Selain itu, siswa lain berinisial MRI juga mempertanyakan keputusan sekolah. “Saya hanya bolos dua kali, tapi langsung dikeluarkan oleh ibu Hesti, guru BK. Padahal siswa lain yang kena kasus merokok tetap bisa sekolah setelah diberikan peringatan,” ujarnya, memperkuat tuduhan ketidakadilan dalam perlakuan siswa.
Pungutan Kas dan Infak Jadi Sorotan
Tidak hanya masalah kedisiplinan yang memicu protes, siswa dan orang tua juga mengungkapkan adanya pungutan kas sekolah sebesar Rp 3.000 per siswa untuk kelas 7 hingga kelas 9. Selain itu, setiap awal bulan, siswa diminta menyetor Rp 5.000 untuk dana kas tersebut. Pungutan ini diduga digunakan untuk membeli peralatan kebersihan, mengecat sekolah, dan membantu siswa yang sakit. Namun, para siswa mengungkapkan bahwa jika ada yang sakit, mereka tetap diminta iuran tambahan untuk menjenguk teman yang sakit, meski sudah ada dana kas,terangnya.

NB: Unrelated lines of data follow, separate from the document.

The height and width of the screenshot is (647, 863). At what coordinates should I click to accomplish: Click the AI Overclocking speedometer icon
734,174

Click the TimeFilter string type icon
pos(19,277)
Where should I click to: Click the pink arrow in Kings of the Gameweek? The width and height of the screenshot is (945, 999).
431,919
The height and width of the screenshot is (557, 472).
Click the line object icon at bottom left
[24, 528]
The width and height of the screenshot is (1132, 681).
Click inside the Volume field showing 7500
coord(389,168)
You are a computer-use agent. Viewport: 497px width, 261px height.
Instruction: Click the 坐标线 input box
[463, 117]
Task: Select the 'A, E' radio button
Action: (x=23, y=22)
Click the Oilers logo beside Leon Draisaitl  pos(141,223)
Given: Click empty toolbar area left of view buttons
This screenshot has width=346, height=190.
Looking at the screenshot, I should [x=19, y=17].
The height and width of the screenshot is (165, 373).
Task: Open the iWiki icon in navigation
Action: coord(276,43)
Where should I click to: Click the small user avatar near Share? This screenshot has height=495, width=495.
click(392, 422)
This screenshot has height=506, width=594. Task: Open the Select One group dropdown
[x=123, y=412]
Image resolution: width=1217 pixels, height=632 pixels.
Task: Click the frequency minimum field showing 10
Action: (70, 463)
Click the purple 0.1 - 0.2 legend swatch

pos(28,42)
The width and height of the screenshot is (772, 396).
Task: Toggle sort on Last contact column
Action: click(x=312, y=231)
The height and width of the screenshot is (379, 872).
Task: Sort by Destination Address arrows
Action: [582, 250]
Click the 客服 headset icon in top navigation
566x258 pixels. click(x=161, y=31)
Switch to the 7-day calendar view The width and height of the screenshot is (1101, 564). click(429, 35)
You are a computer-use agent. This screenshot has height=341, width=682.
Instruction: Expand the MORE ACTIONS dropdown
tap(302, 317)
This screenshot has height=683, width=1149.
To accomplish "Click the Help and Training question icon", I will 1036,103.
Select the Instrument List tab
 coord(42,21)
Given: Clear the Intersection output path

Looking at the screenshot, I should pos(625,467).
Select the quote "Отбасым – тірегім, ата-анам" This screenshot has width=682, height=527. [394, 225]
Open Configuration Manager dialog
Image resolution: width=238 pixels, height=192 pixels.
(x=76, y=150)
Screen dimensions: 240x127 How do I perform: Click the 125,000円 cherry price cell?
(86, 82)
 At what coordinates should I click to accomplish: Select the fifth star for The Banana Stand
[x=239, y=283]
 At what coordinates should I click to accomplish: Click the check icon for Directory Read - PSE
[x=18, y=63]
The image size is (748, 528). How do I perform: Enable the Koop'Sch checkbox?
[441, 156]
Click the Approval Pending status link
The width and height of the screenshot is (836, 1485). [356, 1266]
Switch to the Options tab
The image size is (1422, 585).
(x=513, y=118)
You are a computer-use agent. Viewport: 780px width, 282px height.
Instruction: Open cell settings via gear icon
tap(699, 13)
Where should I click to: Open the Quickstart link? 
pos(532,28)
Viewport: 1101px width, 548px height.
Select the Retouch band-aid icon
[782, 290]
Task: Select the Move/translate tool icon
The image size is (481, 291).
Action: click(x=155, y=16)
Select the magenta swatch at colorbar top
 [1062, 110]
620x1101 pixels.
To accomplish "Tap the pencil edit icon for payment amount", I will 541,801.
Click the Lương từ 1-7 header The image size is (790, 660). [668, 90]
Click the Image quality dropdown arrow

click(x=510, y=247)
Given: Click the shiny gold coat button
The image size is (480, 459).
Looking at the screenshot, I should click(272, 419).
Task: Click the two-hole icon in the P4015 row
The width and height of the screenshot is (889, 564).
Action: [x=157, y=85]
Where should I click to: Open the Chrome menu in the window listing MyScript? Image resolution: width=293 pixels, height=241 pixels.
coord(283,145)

“Sekolah bilang uang kas itu untuk beli sapu dan bantu siswa yang sakit. Tapi kenyataannya, kalau ada yang sakit, kami masih diminta iuran lagi. Jadi untuk apa sebenarnya uang kas itu?” kata salah satu siswa dengan nada heran. Kritik ini diperparah dengan adanya pungutan infak mingguan yang katanya “seikhlasnya” tapi pada praktiknya, diharuskan oleh pihak sekolah.
Salah seorang orang tua siswa yang anaknya dikeluarkan juga mengonfirmasi hal ini. “Anak saya pernah sakit, tidak ada satu pun pihak sekolah yang menjenguk apalagi memberikan bantuan uang untuk berobat, padahal katanya uang kas itu untuk membantu siswa yang sakit,” keluhnya.
Respon Pihak Sekolah
Saat dikonfirmasi, guru BK Hesti menjelaskan bahwa pungutan kas untuk kelas saya hanya sebesar Rp 2.000 per minggu di kelas 9 digunakan untuk kebutuhan kebersihan seperti membeli sapu, serta membantu siswa yang sakit. “Jika ada siswa yang sakit, uang kas digunakan untuk membantu biaya berobat. Tetapi, jika 2.000 rupiah itu tidak cukup, kami tetap perlu meminta tambahan iuran dari siswa lainnya,” kata Hesti. Ia juga menambahkan bahwa jika ada sisa saldo dari uang kas, dalam setahun dana tersebut digunakan untuk kegiatan sosial atau jalan-jalan bersama siswa dan bacakan,akunya.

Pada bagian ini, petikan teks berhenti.